A crença remonta à obra de Edward Gibbon[5] A História do Declínio e Queda do Império Romano, publicada entre 1776 e 1788, que argumenta que o Império Romano entrou em colapso devido à perda gradual da virtude cívica entre os seus cidadãos,[6] que se tornaram preguiçosos, mimados e inclinados a contratar mercenários estrangeiros para lidar com a defesa do Estado. Ele acreditava que a razão deveria triunfar sobre a superstição para salvar as grandes potências da Europa de um destino semelhante ao do Império Romano.[5]
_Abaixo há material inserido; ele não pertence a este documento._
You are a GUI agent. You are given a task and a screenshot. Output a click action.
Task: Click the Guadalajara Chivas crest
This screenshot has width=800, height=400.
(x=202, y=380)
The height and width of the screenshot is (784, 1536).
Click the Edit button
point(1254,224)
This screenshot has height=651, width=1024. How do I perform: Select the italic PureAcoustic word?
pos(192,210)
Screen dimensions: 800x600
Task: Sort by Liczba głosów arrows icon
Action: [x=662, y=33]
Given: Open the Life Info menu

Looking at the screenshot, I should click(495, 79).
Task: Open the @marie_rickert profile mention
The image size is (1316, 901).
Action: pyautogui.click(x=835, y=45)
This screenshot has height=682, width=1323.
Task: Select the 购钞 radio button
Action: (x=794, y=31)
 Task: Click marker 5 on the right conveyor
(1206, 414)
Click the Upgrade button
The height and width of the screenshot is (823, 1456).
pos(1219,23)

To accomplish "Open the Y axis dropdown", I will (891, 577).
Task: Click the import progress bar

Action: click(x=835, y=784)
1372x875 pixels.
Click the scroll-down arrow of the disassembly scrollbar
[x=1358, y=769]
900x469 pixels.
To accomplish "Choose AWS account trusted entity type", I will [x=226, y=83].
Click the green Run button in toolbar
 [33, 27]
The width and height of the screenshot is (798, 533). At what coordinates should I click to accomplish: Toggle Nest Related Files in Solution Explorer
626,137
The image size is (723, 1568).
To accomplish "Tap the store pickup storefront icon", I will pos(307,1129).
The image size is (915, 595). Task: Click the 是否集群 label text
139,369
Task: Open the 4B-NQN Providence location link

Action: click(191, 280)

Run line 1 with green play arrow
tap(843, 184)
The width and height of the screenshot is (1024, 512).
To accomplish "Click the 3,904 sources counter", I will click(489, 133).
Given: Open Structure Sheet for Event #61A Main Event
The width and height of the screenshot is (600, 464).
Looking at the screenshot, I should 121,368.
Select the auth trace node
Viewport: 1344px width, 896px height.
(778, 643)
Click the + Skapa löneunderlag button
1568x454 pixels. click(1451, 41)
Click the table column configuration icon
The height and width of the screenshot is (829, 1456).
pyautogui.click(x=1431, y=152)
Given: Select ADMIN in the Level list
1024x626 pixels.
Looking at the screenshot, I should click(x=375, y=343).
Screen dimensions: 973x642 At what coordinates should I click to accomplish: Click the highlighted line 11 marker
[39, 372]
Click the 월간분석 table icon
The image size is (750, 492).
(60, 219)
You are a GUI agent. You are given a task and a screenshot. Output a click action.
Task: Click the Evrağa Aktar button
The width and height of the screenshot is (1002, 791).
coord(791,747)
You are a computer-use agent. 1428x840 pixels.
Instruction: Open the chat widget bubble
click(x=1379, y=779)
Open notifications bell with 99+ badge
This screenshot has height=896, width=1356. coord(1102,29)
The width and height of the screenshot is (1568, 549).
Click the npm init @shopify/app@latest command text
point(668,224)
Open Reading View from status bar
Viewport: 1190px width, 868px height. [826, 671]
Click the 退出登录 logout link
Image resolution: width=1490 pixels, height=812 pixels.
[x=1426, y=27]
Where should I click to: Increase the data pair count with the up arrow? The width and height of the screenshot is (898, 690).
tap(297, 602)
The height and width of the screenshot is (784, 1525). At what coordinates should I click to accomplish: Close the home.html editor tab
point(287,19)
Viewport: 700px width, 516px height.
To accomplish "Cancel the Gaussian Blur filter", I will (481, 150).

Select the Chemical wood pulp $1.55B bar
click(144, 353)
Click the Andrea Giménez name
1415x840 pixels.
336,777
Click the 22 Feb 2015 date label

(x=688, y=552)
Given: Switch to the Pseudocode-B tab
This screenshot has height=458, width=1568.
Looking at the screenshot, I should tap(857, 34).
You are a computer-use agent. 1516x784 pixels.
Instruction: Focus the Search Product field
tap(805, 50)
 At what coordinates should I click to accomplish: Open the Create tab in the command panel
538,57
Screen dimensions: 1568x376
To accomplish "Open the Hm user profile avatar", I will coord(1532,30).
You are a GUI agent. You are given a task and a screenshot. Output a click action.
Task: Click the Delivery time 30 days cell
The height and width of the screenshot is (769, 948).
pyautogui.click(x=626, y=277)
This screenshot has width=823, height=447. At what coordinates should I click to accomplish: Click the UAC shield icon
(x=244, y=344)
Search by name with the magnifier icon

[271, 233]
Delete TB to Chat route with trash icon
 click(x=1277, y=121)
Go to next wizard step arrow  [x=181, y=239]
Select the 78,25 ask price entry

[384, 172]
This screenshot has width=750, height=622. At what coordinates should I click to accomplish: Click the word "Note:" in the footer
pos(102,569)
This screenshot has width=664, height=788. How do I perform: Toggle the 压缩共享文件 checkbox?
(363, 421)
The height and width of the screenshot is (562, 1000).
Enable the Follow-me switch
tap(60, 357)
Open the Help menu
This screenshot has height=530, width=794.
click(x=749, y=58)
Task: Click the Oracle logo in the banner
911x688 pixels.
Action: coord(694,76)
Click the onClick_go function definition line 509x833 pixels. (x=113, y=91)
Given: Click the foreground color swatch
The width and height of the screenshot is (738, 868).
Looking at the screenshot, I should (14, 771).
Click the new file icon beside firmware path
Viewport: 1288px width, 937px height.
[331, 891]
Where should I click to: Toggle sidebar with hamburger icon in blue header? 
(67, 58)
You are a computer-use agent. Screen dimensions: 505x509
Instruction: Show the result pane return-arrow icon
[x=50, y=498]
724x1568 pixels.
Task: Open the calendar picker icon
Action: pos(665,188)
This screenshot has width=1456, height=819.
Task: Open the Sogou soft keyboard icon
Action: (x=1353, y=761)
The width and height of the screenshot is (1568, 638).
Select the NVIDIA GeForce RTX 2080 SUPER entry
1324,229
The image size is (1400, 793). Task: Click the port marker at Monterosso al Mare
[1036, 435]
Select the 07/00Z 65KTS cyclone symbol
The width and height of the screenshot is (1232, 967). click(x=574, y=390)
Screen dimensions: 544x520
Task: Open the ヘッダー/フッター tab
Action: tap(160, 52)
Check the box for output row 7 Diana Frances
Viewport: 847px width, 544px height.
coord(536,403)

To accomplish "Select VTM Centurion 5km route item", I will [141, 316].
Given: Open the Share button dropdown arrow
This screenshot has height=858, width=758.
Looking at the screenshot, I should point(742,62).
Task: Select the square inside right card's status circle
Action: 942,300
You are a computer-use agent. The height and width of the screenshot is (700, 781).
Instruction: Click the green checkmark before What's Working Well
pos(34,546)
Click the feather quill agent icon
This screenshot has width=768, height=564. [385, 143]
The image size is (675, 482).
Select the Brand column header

O livro de Spengler, The Decline of the West, que deu ao declinismo o seu nome popular,[7] foi lançado após a Primeira Guerra Mundial e capturou o espírito pessimista da época. Spengler escreveu que a história viu a ascensão e queda de várias "civilizações" (incluindo a egípcia, a clássica, a chinesa e a mesoamericana). Ele afirmou que elas ocorrem em ciclos, geralmente abrangendo 1.000 anos. Spengler acreditava que a civilização ocidental está em declínio, o que é inevitável.[8]

A ideia de que a civilização ocidental está em declínio tem sido uma constante histórica comum, repetindo frequentemente variações sobre os mesmos temas. O historiador Arthur L. Herman, na introdução do seu livro The Idea of Decline in Western History, escreveu que:

... os intelectuais têm previsto o colapso iminente da civilização ocidental há mais de cento e cinquenta anos... No entanto, quando aponto isto como prova de que, parafraseando Mark Twain, os relatos do desaparecimento do Ocidente podem ser grandemente exagerados, geralmente encontro forte ceticismo.[9]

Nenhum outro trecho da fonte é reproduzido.